If you check tripadvisor for Klongtoey Market, or read any of the guidebooks, this place gets really good reviews. However, if you actually read the reviews – instead of just looking to see how many little colored circles it gets – you’ll actually get a little bit of an idea of what you’re in for. The good: this is as authentic as it gets. The bad: this is as authentic as it gets.
When I was asked once about the things, or aspects of Bangkok that I thought were really different and a little hard to adjust to, one of the things I said was “the smells.” Hands down, it has been one part of life here that I’ve had to work hard to get used to. So Bangkok has some smells, but Klongtoey has the mother of all smells. Let me explain.
This is the place where the locals shop. It’s where some of the street vendors buy their food. It’s the real deal. They have everything from furniture, to hair accessories, to fresh (as in still alive) fish, to insects that I got close enough to to tell they were insects, and that was close enough. There were pig heads. Or faces, I should say. There was raw meat everywhere, laying out in the open with flies buzzing around and landing on it. There were live frogs, chickens in cages, ducks in cages. The smells in that aisle came from what I can only imagine was chicken and duck shit.
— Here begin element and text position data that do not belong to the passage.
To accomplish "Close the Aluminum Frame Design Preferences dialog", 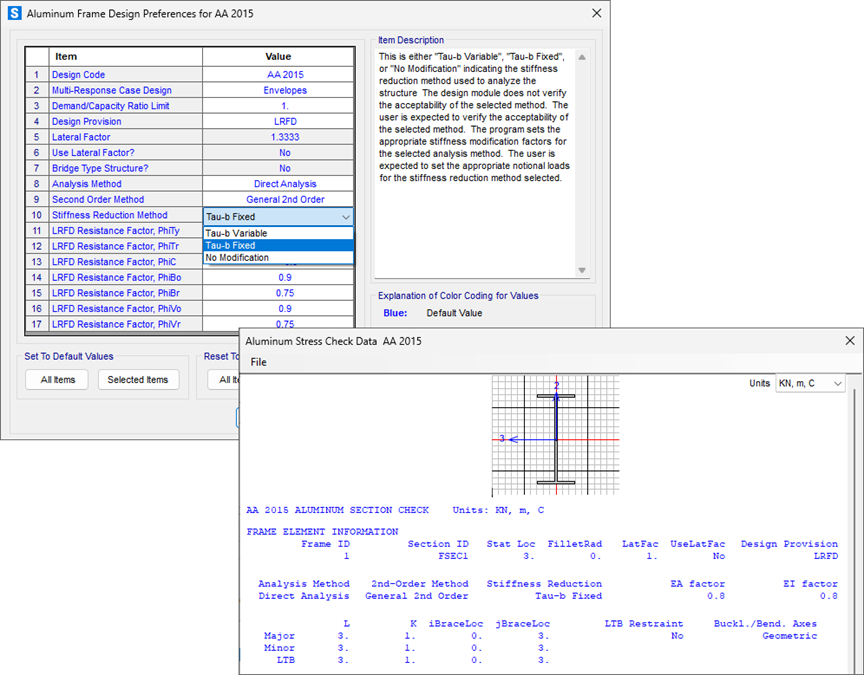I will [597, 13].
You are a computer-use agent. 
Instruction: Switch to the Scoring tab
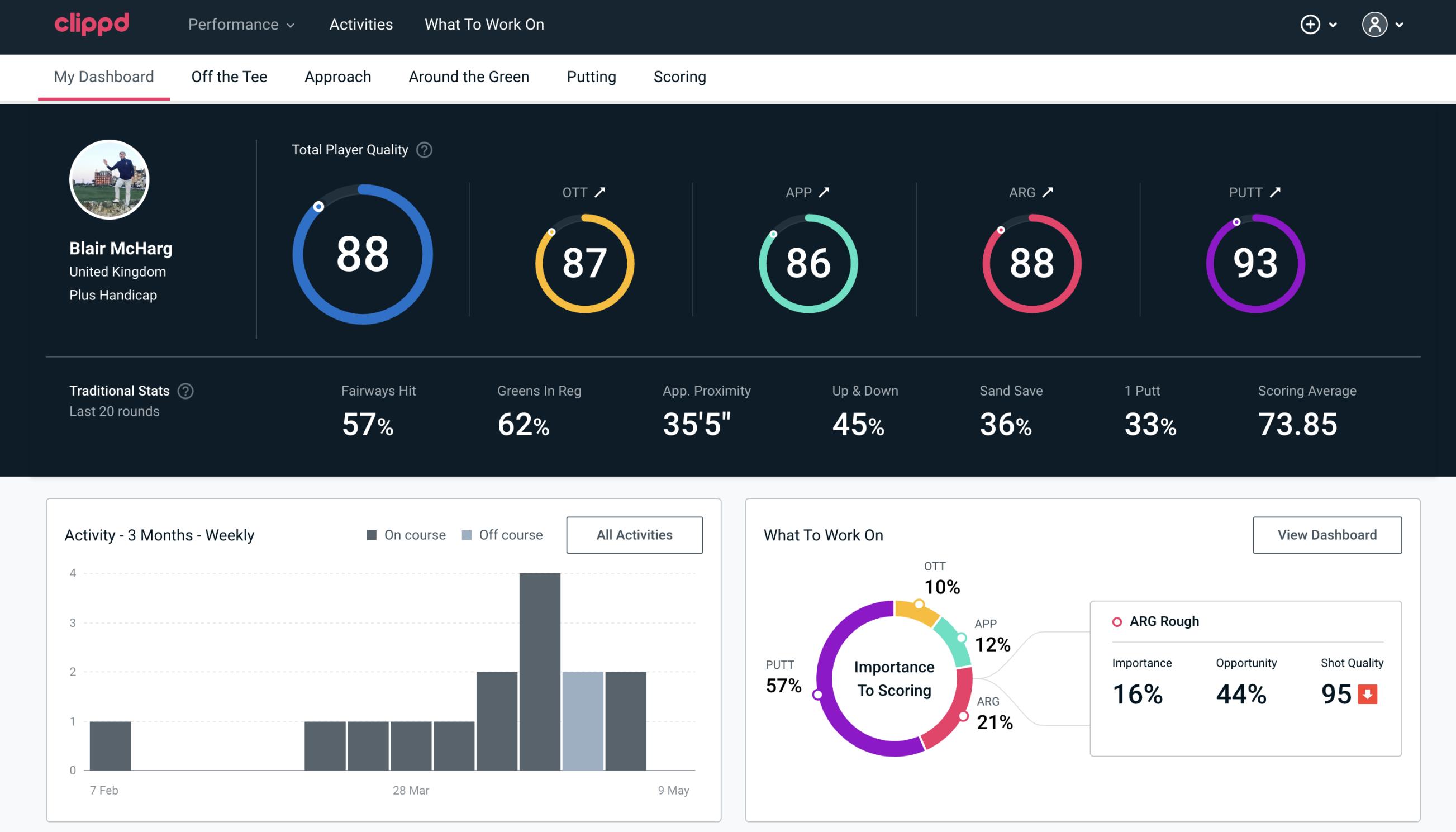point(679,76)
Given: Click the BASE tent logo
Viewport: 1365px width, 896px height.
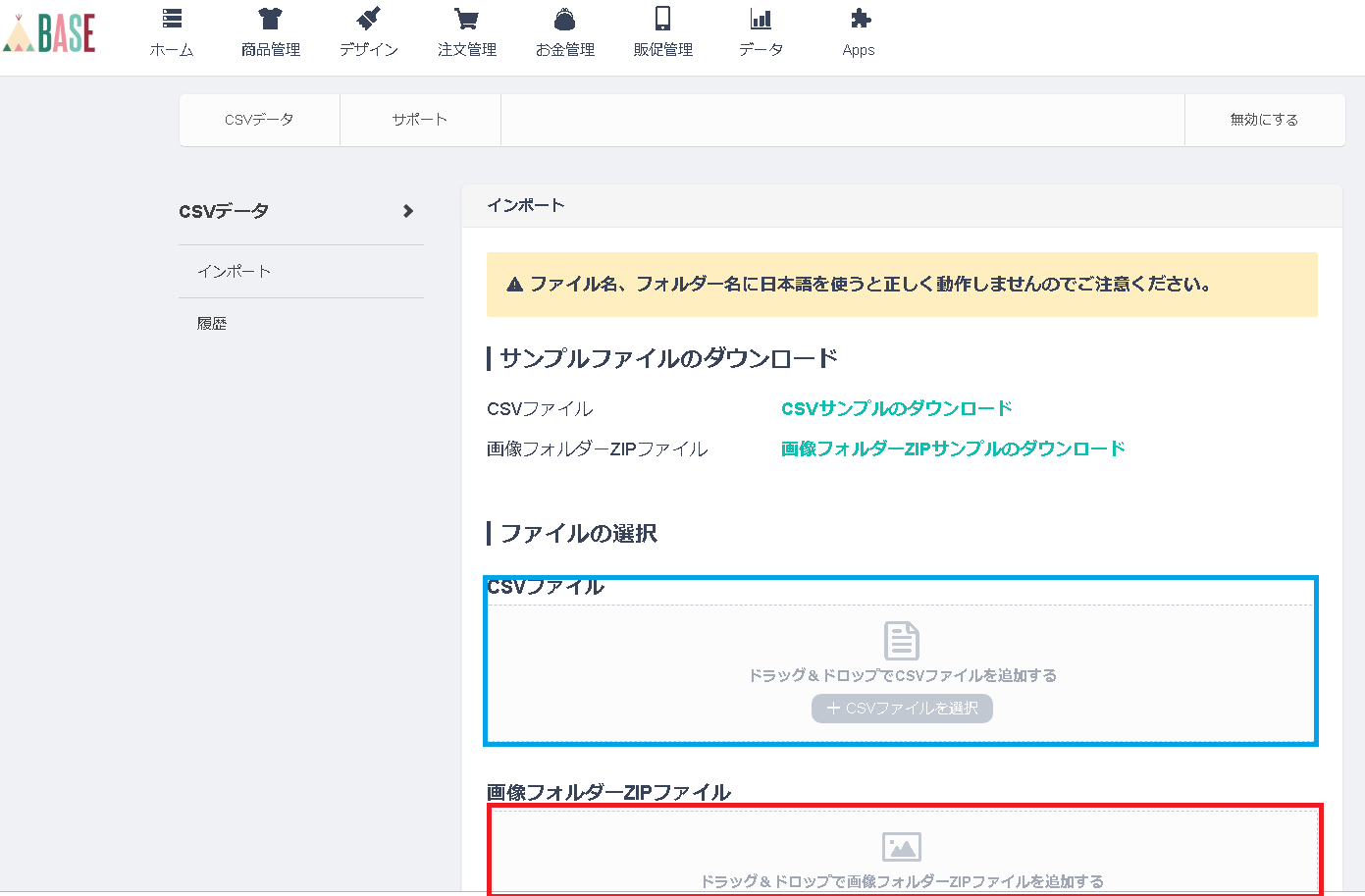Looking at the screenshot, I should click(49, 32).
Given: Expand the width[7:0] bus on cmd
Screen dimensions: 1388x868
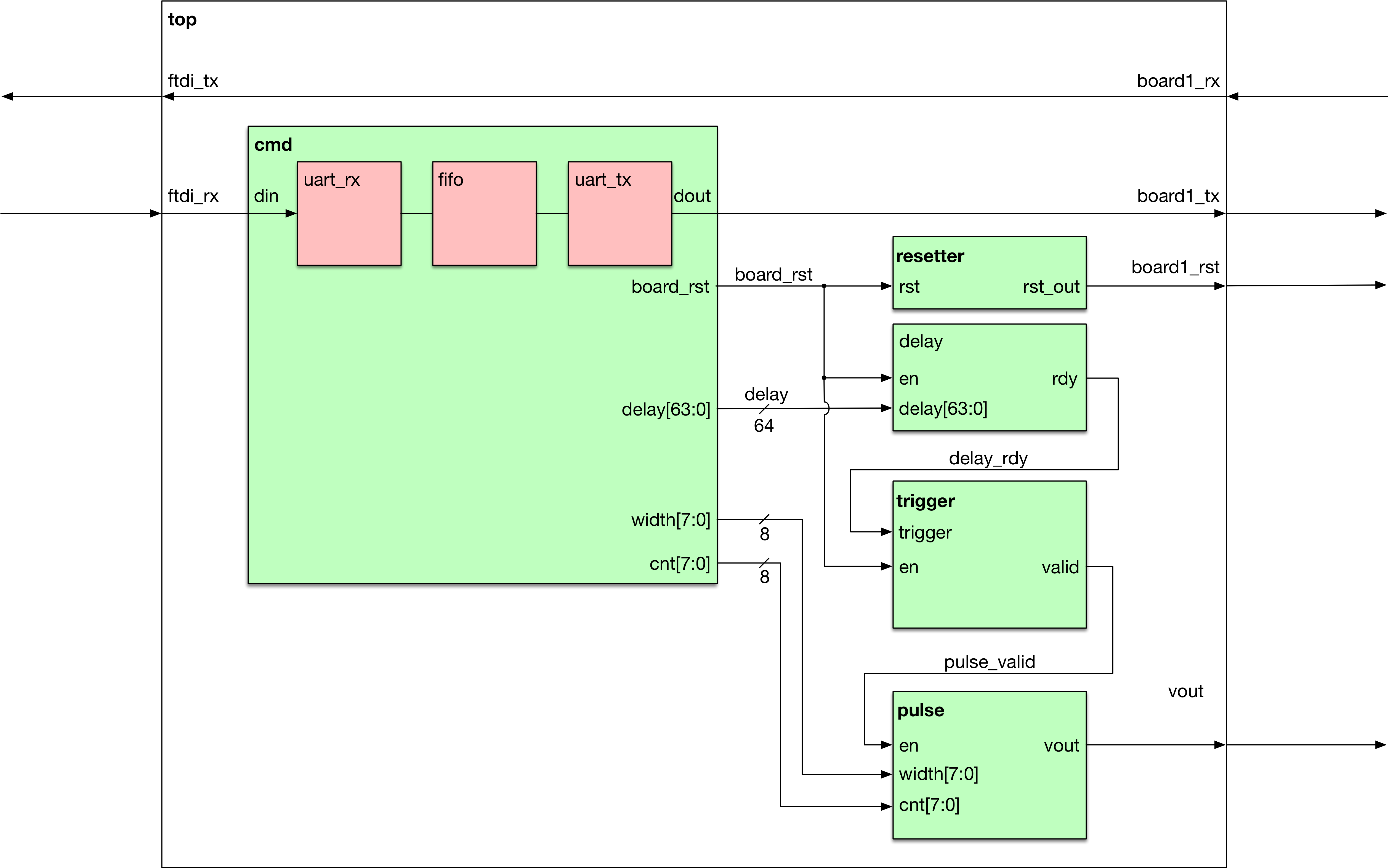Looking at the screenshot, I should tap(672, 520).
At one point, one of the meat vendors took his tray of raw chicken, tipped it at an angle, and drained the excess chicken juice out into the middle of the walkway. It was then that I realized that 1) I was out of my league, and 2) my number one suggestion for any farang (that’s Thai for foreigner) thinking about attending the market, would be to definitely wear closed-toe shoes. I should have realized something was up when I saw a lot of vendors with rubber boots on. (I washed my feet when we got home.)
But this was real Thailand. This is how the locals live and shop. It was not censored, and it was something to respect. They don’t care about flies. They don’t look twice at the rat that just ran past. And it’s all relative really, isn’t it? In the U.S., we are pampered. We don’t have to see any of the messy nastiness that goes into butchering chickens or pigs, or in many cases, the inhumane treatment that comes before their premature deaths. Everything comes neatly packaged, perfectly stacked in bins in our heavily air-conditioned supermarkets. We have plastic bags to put our meats in, and anti-bacterial wipes hanging above the counters, just in case you think a little raw meat juice got on the outside of the package and you want to sanitize.
Now, don’t get me wrong – I’d be lying if I said I didn’t love those supermarkets. But I also think it’s a good thing to get a reality check every once awhile, and to get a stark reminder about what really goes into making the products we consume, and where it all comes from. Sometimes it just ain’t pretty.